As you're likely already aware, a denial of service (DoS) vulnerability in Ruby's BigDecimal library was uncovered, fixed and reported on June 9, 2009. Patching options include:
- Replacing your current ruby installation with a patched version
- Installing a gem to patch the code and then updating your application to load the patch.
The latter approach only postpones the inevitable, so I opted for the former. If you're using the debian packages, it's a simple call to aptitude update. However, if you've installed from source, this presents a few challenges.
The upgrade is actually quite straightforward. According to the REE Documentation, you simply need to run the new installer over top of your previous installation. This includes specifying the exact same directory name that you used to install the previous version.
As you may know, REE installs by default into /opt/ruby-enterprise-1.8.6-<year_month_day_release>. However, after completing this, you're left with a directory name that doesn't reflect what's actually installed in there. If you've a little neurotic like I am, you're going to want to rename that directory. However, be careful. Your Passenger configuration is likely pointing to the directory that you want to rename, so you'll have to remember to update your apache/nginx configuration to reflect this.
When we install REE we create a symlink at /opt/ruby which points to the version of ruby that we want passenger to run. This allows us to quickly swap in/out different versions of ruby for testing/upgrading/etc.
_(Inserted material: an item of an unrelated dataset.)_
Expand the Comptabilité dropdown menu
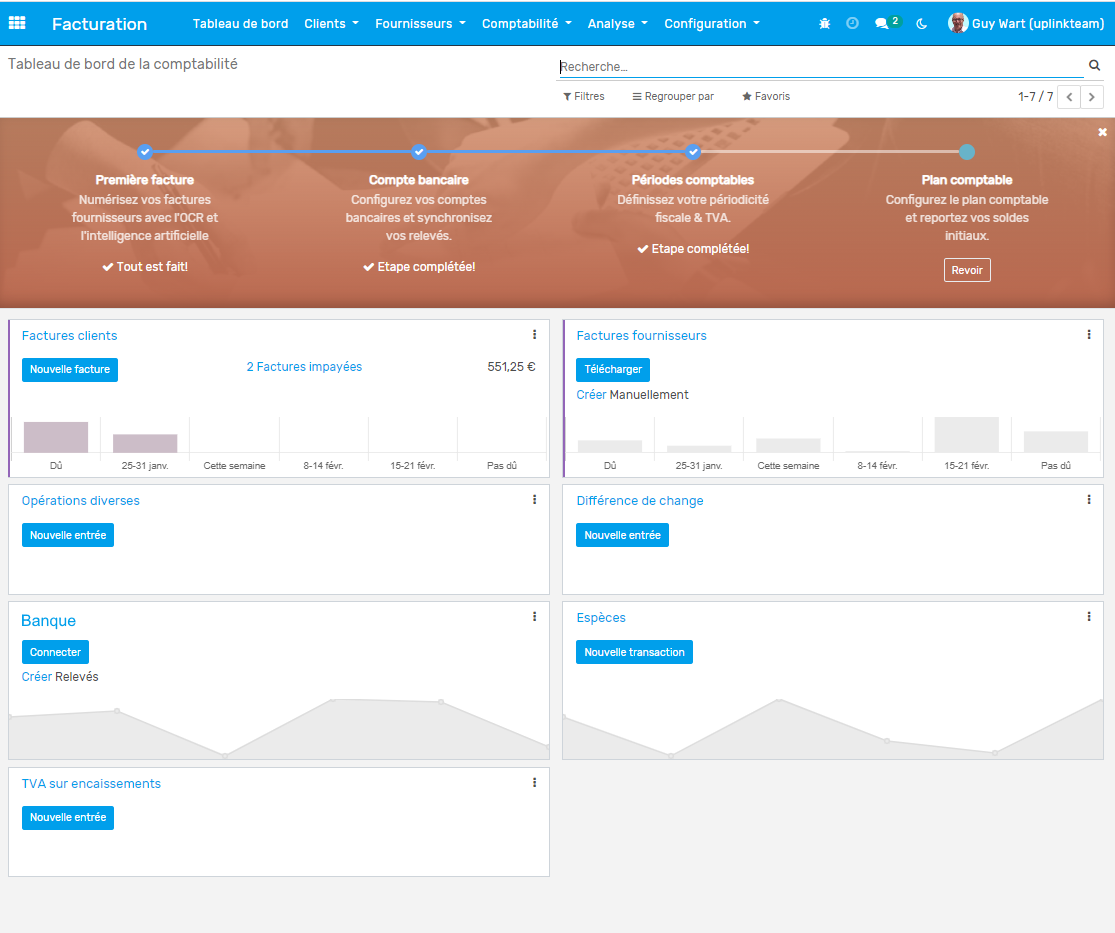Image resolution: width=1115 pixels, height=933 pixels. point(526,23)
Considering we have dozens of client applications running on distinct servers each with their own versions of REE installed, I decided to write a script to minimize the manual effort required to upgrade several production servers.
#!/bin/sh
# Author: John Trupiano
# Script to upgrade an REE installation on a hot server and maintain sane directory names
if ["$(whoami)" != "root"]; then
echo "You need to be root to run this!"
exit 2
fi
RF_RELEASE=58677
REE_VERSION=20090610
REE=ruby-enterprise-1.8.6-$REE_VERSION
URL=http://rubyforge.org/frs/download.php/$RF_RELEASE/$REE.tar.gz
# Determine what the most recent version of REE is that is installed
MOST_RECENT_REE_VERSION=`ls /opt | awk -F"-" '$4 > max && $2 == "enterprise" { max=$4; maxline=$0 }; END { print max }'`
MOST_RECENT_REE=ruby-enterprise-1.8.6-$MOST_RECENT_REE_VERSION
WORKING_DIR=/root/src
echo "Going to update $MOST_RECENT_REE to $REE"
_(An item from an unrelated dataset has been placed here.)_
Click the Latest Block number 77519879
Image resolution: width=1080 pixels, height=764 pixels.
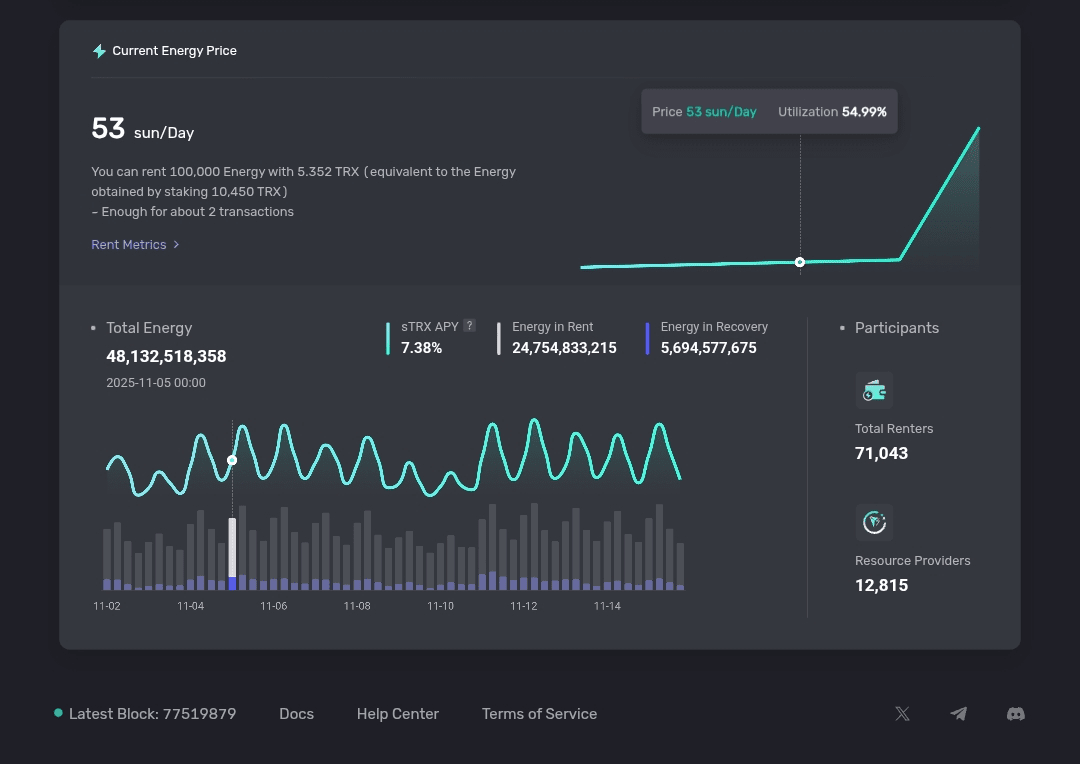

echo "Back up previous release"
cp -R /opt/$MOST_RECENT_REE /opt/$MOST_RECENT_REE.bak
echo "Download new release"
mkdir -p $WORKING_DIR
cd $WORKING_DIR && wget $URL
echo "Untar and install over the previous release for 'upgrade' according to REE manual"
tar xzf $REE.tar.gz
./$REE/installer --auto /opt/$MOST_RECENT_REE
echo "Shuffle folder names to remain sane"
mv /opt/$MOST_RECENT_REE /opt/$REE && mv /opt/$MOST_RECENT_REE.bak /opt/$MOST_RECENT_REE
echo "Actually symlink in the new version of REE"
rm /opt/ruby && ln -s /opt/$REE /opt/ruby
echo "Clean up after ourselves"
rm -f $WORKING_DIR/$REE
Simply upload this script to your server, su - up to root and run it. Then restart apache/nginx so that passenger will pick up the new version of ruby. All of your gems will be maintained, and your most recent version of REE will remain in tact at /opt/ruby-enterprise-1.8.6-<old_version> in case you need it again.